Health & Medical sports & Exercise

BMI and Physical Activity From Childhood Through Adolescence

BMI and Physical Activity From Childhood Through Adolescence

Abstract and Introduction

Abstract


Background Obesity, sedentary lifestyle and poor cardiorespiratory fitness in childhood may increase the risk of health problems later in life.

Purpose The authors studied the association of early childhood weight status with cardiorespiratory fitness and leisure-time physical activity (LTPA) in adolescence. The stability and associations of LTPA and fitness from childhood through adolescence were also studied.

Methods Body mass index (BMI) was assessed annually since birth in a prospective, longitudinal study. The mean BMI between ages 2 and 7 years indicated weight status at preschool age. Fitness was studied with a shuttle run test at age 9 and with a maximal cycle ergometer test at age 17. The same questionnaire was used to assess LTPA at age 9, 13 and 17. Complete data on preschool BMI, LTPA at ages 13 and 17 and fitness at age 17 years was provided by 351 children, while fitness and LTPA data were available for 74 children at ages 9 and 17.

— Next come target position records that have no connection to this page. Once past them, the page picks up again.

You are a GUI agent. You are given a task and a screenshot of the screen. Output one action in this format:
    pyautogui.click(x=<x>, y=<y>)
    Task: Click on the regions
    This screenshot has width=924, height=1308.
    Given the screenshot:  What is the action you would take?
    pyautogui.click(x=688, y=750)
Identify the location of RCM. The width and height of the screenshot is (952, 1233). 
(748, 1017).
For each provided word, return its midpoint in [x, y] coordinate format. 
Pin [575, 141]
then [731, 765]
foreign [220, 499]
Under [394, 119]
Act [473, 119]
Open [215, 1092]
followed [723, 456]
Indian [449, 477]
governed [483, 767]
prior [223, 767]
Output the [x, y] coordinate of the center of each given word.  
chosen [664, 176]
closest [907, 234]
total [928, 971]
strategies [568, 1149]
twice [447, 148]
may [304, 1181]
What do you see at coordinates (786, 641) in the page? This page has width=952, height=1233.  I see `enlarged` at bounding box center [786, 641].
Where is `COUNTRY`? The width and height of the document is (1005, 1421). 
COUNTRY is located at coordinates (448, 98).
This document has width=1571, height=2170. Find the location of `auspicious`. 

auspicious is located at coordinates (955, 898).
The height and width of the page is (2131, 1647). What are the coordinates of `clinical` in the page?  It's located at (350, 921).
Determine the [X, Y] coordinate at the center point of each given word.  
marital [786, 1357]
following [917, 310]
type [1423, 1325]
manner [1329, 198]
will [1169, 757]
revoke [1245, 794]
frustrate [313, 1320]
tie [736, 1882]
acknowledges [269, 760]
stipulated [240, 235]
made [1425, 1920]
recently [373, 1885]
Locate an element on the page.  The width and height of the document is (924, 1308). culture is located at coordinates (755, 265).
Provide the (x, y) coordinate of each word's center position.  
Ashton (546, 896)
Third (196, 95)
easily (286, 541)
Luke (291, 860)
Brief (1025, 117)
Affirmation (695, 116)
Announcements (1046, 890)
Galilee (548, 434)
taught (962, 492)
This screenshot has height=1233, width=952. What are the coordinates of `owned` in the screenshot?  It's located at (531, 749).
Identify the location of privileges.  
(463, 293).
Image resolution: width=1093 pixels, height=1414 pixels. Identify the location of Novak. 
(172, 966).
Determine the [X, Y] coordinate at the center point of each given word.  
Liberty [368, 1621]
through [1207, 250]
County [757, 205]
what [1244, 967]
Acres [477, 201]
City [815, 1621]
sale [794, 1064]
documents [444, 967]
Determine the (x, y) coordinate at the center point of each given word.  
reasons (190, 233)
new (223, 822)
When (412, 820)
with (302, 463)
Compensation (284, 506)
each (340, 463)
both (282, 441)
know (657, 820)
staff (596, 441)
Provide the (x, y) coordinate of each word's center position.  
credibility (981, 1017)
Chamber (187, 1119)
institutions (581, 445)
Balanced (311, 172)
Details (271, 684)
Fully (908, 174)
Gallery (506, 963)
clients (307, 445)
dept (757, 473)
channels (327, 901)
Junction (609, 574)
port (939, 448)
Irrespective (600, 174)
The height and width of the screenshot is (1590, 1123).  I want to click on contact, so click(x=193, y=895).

Results Preschool BMI was inversely associated with fitness in adolescence independently of adolescent LTPA (p=0.0001). Children who had a high preschool BMI but whose weight status was reduced in adolescence had similar fitness in adolescence as the children with a persistently low BMI. Regardless of the fitness level in childhood, the children whose LTPA increased between age 9 and 17 had a similar adolescent fitness level as persistently active subjects.

Conclusions It is important to maintain a healthy body weight and a physically active lifestyle from very childhood through adolescence to improve fitness during adolescence.

Introduction


The soaring prevalence of childhood overweight and obesity that has occurred during the past decades gives cause for great concern. Among the detrimental consequences of childhood overweight on current and future health, children and adolescents with overweight are less fit than their leaner peers. Also, overweight may lead to inactivity and not be the result of it. Whether weight in early childhood is associated with cardiorespiratory fitness (referred later as fitness) or engagement in physical activity in adolescence is, however, not known.

Lack of physical activity is globally the fourth most important risk factor associated with mortality. From very early childhood, a sedentary lifestyle and poor fitness carry many unfavourable health effects. Fitness tracks moderately well from childhood to adolescence, while physical activity shows somewhat weaker stability. Fitness is strongly determined by heredity; approximately half of the interindividual variance of fitness may be explained by genetic factors. Fitness can be improved by increasing physical activity, but the magnitude of improvement varies markedly. In children and adolescents, the association between physical activity and fitness is rather weak or lacking. There are only a few longitudinal studies on fitness and physical activity among children and adolescents, and there is very little data on the effect of changes in physical activity during childhood and adolescence on subsequent fitness.

The main aim of this study was to examine how early childhood weight status is related to fitness and physical activity later in life. We studied the association of preschool body mass index (BMI) and the change in weight status from early childhood to adolescence with fitness and leisure-time physical activity (LTPA) in adolescence. We also studied the stability of LTPA and fitness and their associations through childhood to adolescence. We specifically asked, whether LTPA predicts fitness at age 17 independently of childhood fitness.